This single arm phase II clinical trial was the first multicenter study testing chemo-immunotherapy in the neoadjuvant setting in patients with resectable stage IIIA NSCLC. This academic study was sponsored by the Spanish Lung Cancer Group (GECP). Neoadjuvant treatment consisted of three cycles of nivolumab 360 mg + paclitaxel 200 mg/m2 + carboplatin AUC 6 IV Q3W prior to surgery. Adjuvant treatment with nivolumab was given for 1 year (nivolumab 240 mg IV Q2W for 4 months and then nivolumab 480 mg IV Q4W for 8 months). The primary endpoint was PFS at 24 months from the first dose of neoadjuvant treatment. Forty-six patients were included and received neoadjuvant treatment. In the ITT population (n=46), 34 patients (74%, 95% CI: 60–85%) achieved MPR and 24 patients had pCR (52%, 95% CI: 38–66%). Based on RECIST v1.1, the ORR was 74% (69.6% and 4.3% achieved PR and CR, respectively). The neoadjuvant treatment was generally well tolerated, and there were no surgery delays. All surgical resections were R0 and no intraoperative complications were seen.
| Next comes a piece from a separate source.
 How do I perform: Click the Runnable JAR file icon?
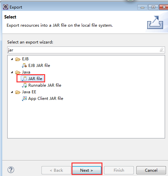(24, 85)
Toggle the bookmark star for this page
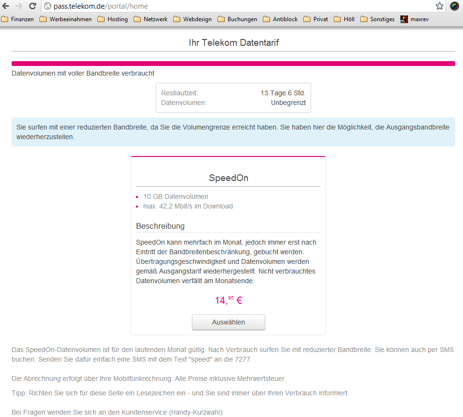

Only 12 patients (29%) presented postsurgical complications; the most frequent were: 5 patients with respiratory infections, 4 patients with episodes of cardiac arrhythmias, and 2 patients with prolonged air leak. There was no surgery-related postoperative mortality. After a median follow-up of 17.1 months, PD was reported in 6 patients (1 patient with a CR but found to harbor an EGFR mutation, 3 patients with >10% of RVT, and 2 patients with no surgery). In the PP population (n=41), the MPR was 83% (95% CI: 68–93%) and pCR 59% (95% CI: 42–74%). Seven patients (17%) patients presented >10% of RVT. Within the overall ITT population, the PFS at 12 and 18 months was 96% (95% CI: 84–99%) and 81% (95% CI: 61–91%), respectively. The OS rate at 12 and 18 months was 98% (95% CI: 85–100%) and 91% (95% CI: 73–97%). In the PP population, the PFS rate at 12 and 18 months was 100% and 87% (95% CI: 64–96%), respectively and the OS rate at 12 and 18 months was 100% and 95% (95% CI: 68–99%). In terms of safety, 24.2% of the patients reported grade ≥3 TRAEs. The majority of these TRAEs were chemotherapy-related and only one patient reported a grade 3 TRAE (nephritis).

NCT02716038 trial (47)

A single-arm phase II clinical trial evaluated the combination of atezolizumab with carboplatin plus nab-paclitaxel in patients with resectable stage IB–IIIA NSCLC. The number of induction cycles administered in this study was based on the radiological response after the first two cycles. Patients with a response could receive two additional cycles, while patients in whom tumor progression was observed went directly to surgery. The primary endpoints were MPR and time to surgery. Fourteen evaluable patients (85% stage IIIA) were enrolled. Eleven patients underwent resection successfully and 7/14 (50%) patients achieved MPR, including 3 patients (21%) with pCR. Pathological responses were observed regardless of PD-L1 expression. Eight patients (57%) had radiologic PR and the remainder had SD. With a median follow-up of 8.6 months, PD was reported in 4 patients (2 chest recurrences and 2 brain metastases). The most common toxicity was neutropenia (71% grade 3–4), with 64% patients requiring a dose reduction of chemotherapy.

SAKK16/14 (48)

A single-arm phase II clinical trial evaluated three cycles of cisplatin plus docetaxel followed by two cycles of durvalumab in patients with resectable stage IIIA NSCLC. The primary endpoint was EFS. Sixty-seven evaluable patients were enrolled, but only 55 patients underwent resection. Thirty-three patients achieved MPR, including 10 patients with pCR. Thirty-six out of 62 (58%) patients had radiologic response. With a median follow-up of 28 months, 14 patients had progressed and median EFS has not been reached. The EFS at 1 year was 73.3% (95% CI: 62.5–81.4). There were two fatal adverse events (AEs): one respiratory failure during the induction chemotherapy and one bronchopulmonary hemorrhage after surgery.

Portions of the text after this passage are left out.